Application Name: AltitudeProfiler
Description: Displays elevation profile graph in one compass direction, graphic display in all directions.
Publisher’s website: AndroidPit
Cost: Free, but with daily data limit; paid version gives you data priority, and supports the program.
Version/date reviewed: v.1.02 / 2-28-11
Phone/OS: Droid X / Android 2.2
Altitude Profiler downloads local elevation data, and plots/displays it in several different ways.
Main screen displays local coordinate data and heading at the top. In the data box are:
- True heading (not magnetic – yay!)
- Magnetic declination at your location (?N)
- The pitch angle and percentage slope (“/”); lay the phone flat on a surface to get its slope.
- The view rotation angle (“R”), showing the twist angle of the phone
- Latitude, longitude and elevation at your current location.
The slider sets the distance over which elevation data will be downloaded and displayed. Default is 6 km, and unless you have a really good reason, you should leave it there, or set it even lower. While the app lets you select a distance up to 200 km, this will involve downloading lots of data, and the app developer is paying for this (not to mention your own data download time and costs).

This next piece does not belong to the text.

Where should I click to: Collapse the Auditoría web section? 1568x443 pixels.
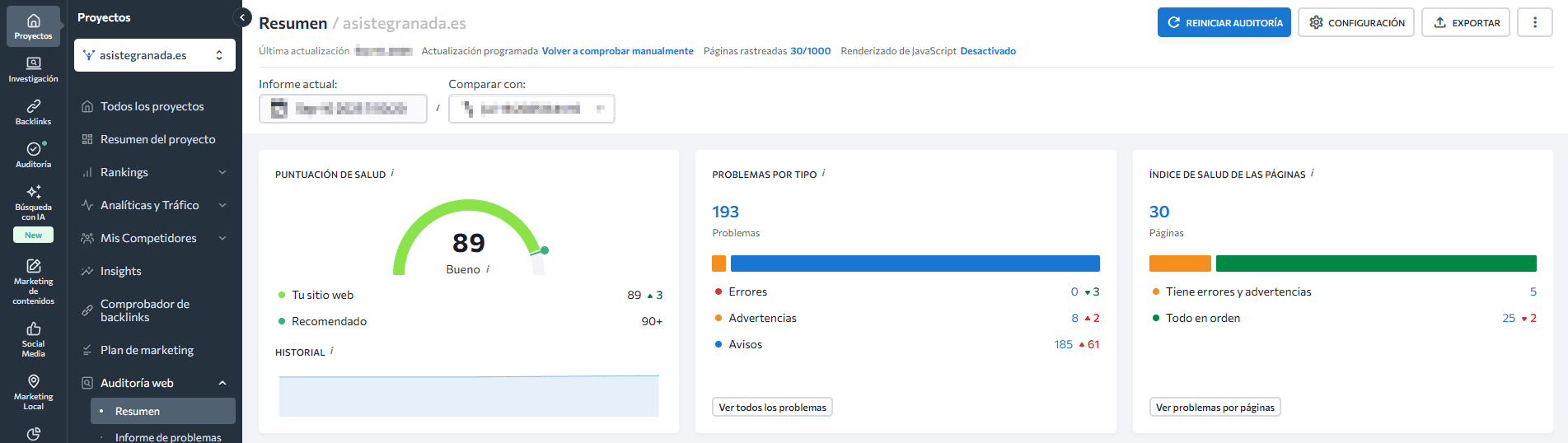222,383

The 6 buttons in the lower part access various data and function screens.
The first button shows you the elevation profile in the direction you’re facing, for the specified distance. Green vertical lines marked the locations of highest and lowest elevation in the profile.Your current position is plotted in a Google Maps view in the lower half. Move the slider to the right …

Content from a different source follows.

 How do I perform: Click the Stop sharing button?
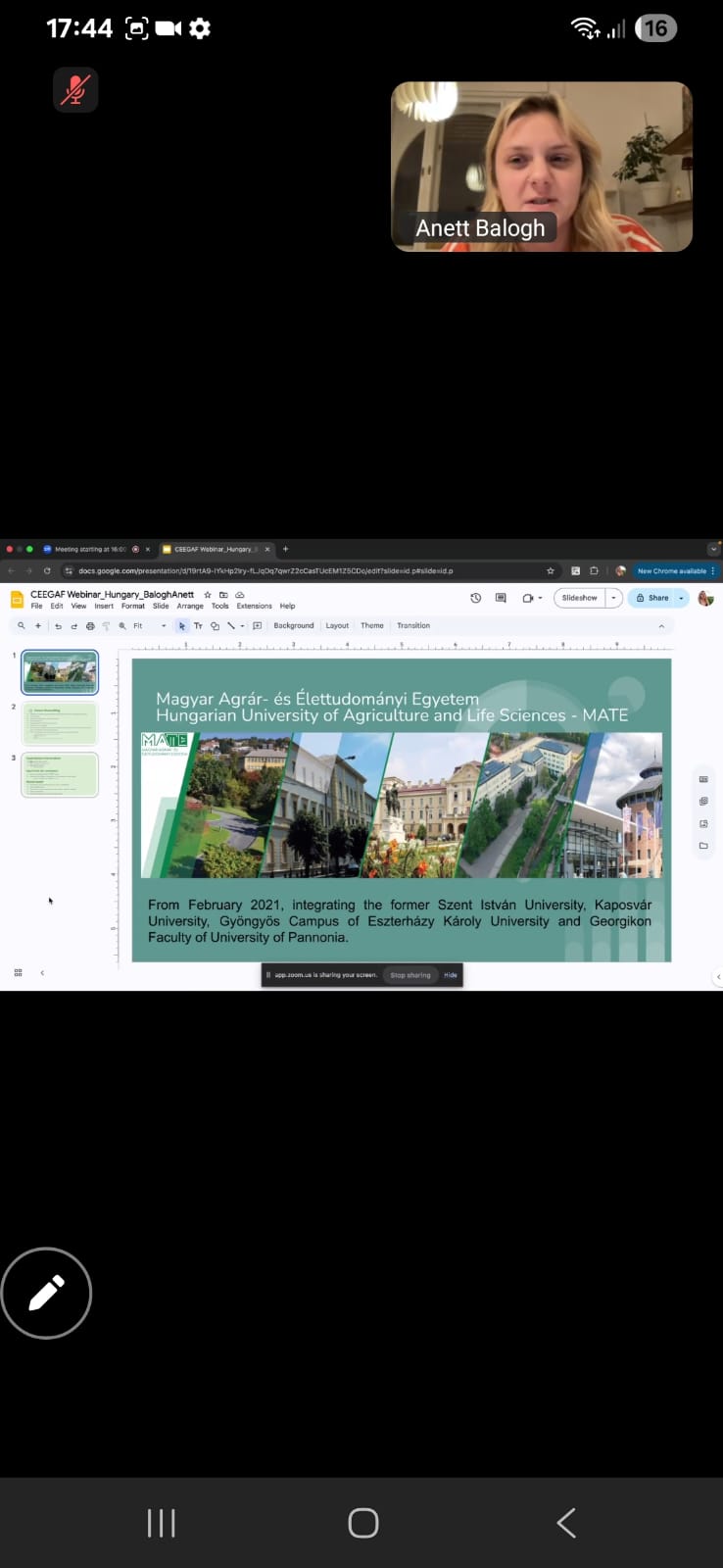410,975
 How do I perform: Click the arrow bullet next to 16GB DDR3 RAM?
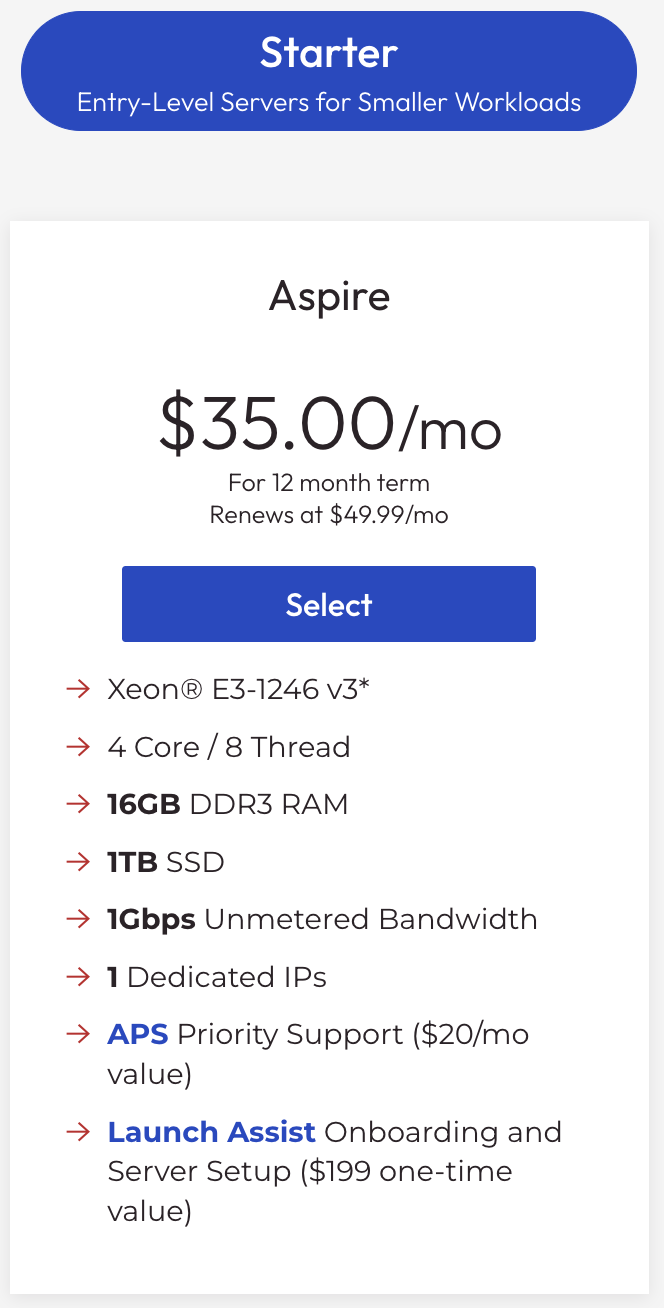tap(78, 804)
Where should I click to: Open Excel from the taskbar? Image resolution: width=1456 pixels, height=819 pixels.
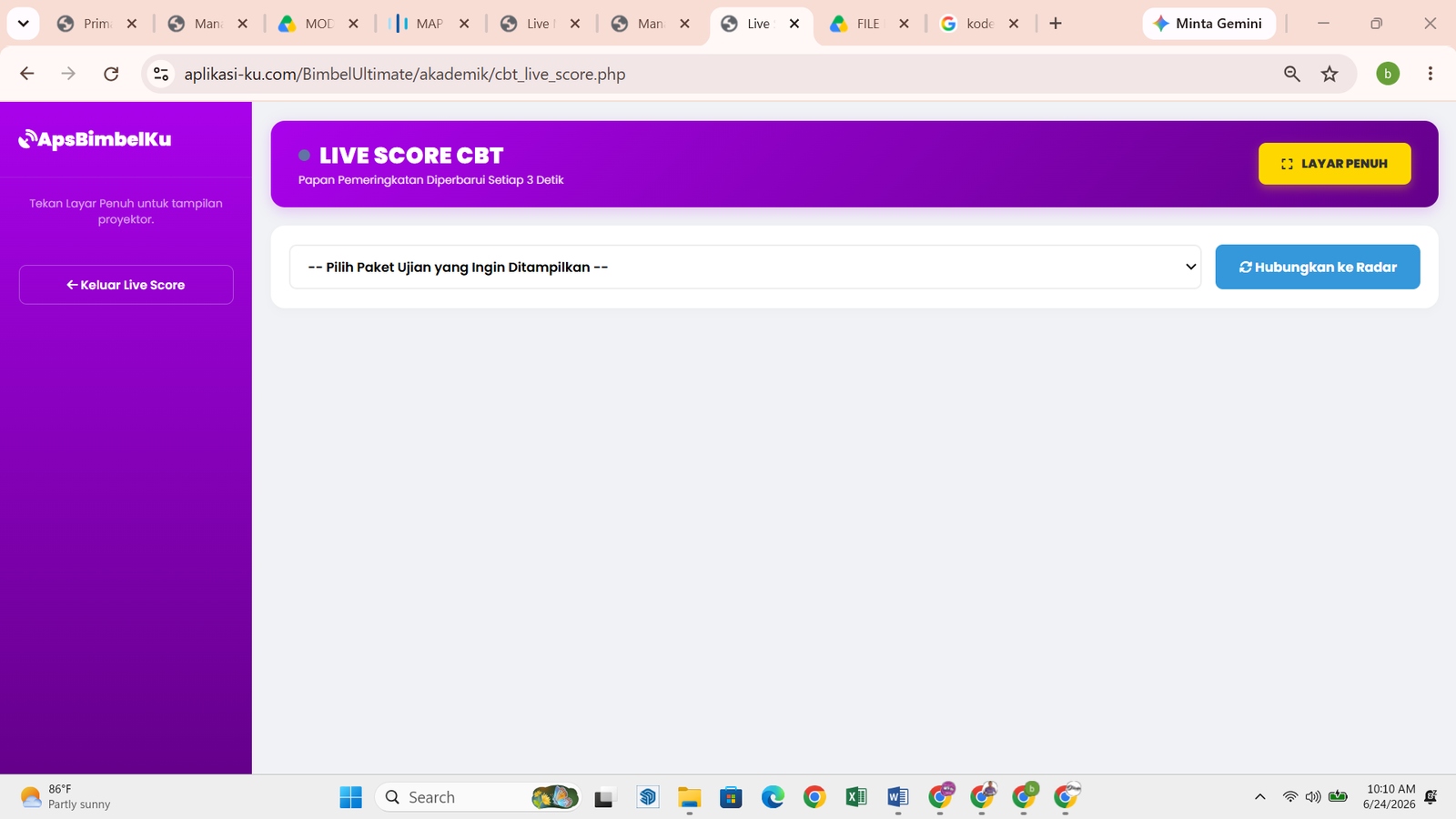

… and the map scrolls to the corresponding position. Markers are plotted every 1 km.
The second button brings up a 360-degree graphic representation of slopes in every direction; the display rotates with your heading. Reddish colors are up-slope, while greens are down, and the intensity reflects the steepness of the slope.

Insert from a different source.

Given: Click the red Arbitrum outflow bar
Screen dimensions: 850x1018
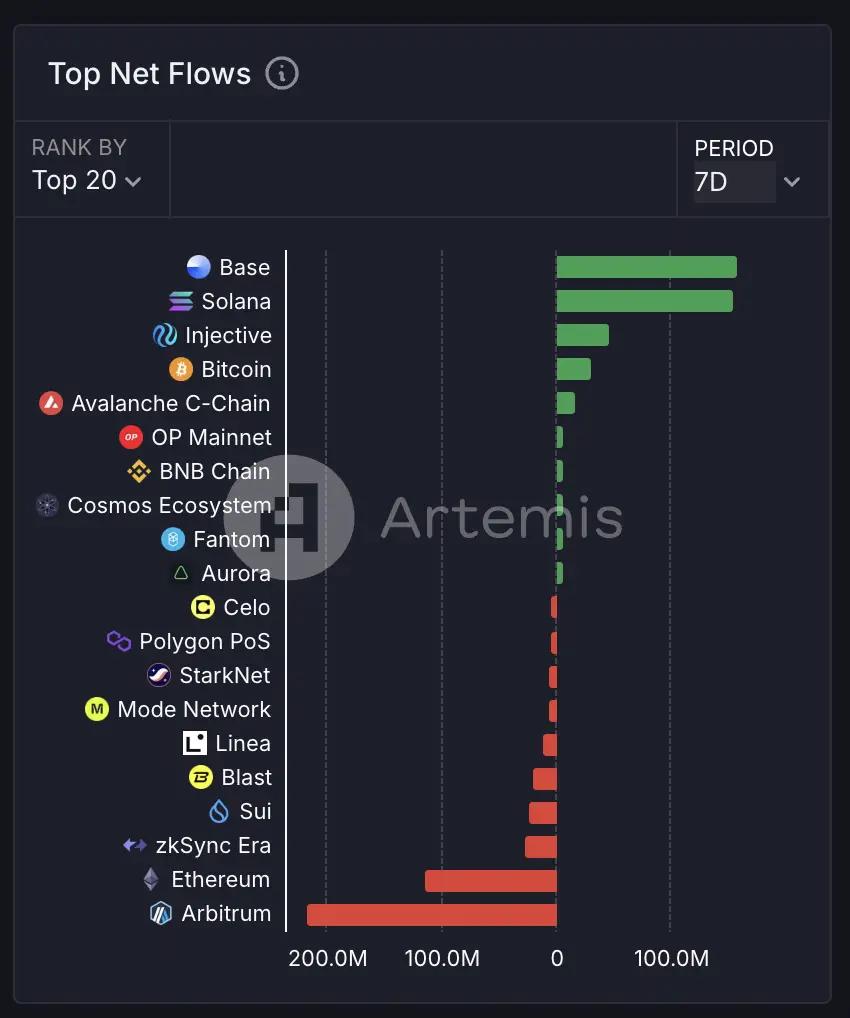Looking at the screenshot, I should [x=431, y=914].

The third button brings up this odd display, sort of similar to the previous one in intent. Here, it’s displaying the “difficulty of travel” in every direction; the fastest way to travel is to move in the direction with the minimal amount of yellow overlay (here, W is the easiest path, with SE a close second).
Fourth button brings up an augmented reality view, with an airplane-like HUD overlaying a camera view (which you can’t see due to the limitations of screenshots). Heading, roll and pitch are displayed. IMO, the least successful and useful screen.
Fifth button brings up a Google Maps view, with your current location plotted as the starting point. Scroll the map in any direction …
… and see a line of points plotted from your original location to a new one. Press the middle button at the bottom (the square with the zig-zag in it) …
… and see the elevation profile over that plotted line of points.
If you scroll the map to another point, and press the “select” button at the bottom, the center of the map will be designated as the start of a new elevation profile, and marked in red; just scroll the map again to set the end point. This way, you can find elevation profiles anywhere, not just from your current location. Pressing the “GPS” button will bring up back to your current location.
Final button brings up a panel to turn the GPS on/off (toggle the top button), and set the distance units to miles or km (toggle the bottom button).
Other issues: Lot of mixed comments on the Android Market on this app; some people complain about its interface, while others couldn’t get it to work. I didn’t have any issues with the interface, and it worked fine on my Droid X running Froyo.
Final thoughts: I reviewed an app called Elevation and Sea Depth a while back that offered similar functionality. While AltitudeProfiler doesn’t do sea depths, it offers a better display and more options for terrestrial elevation profiles. Unless you absolutely need the sea depth data, I’d recommend AltitudeProfiler as the superior app.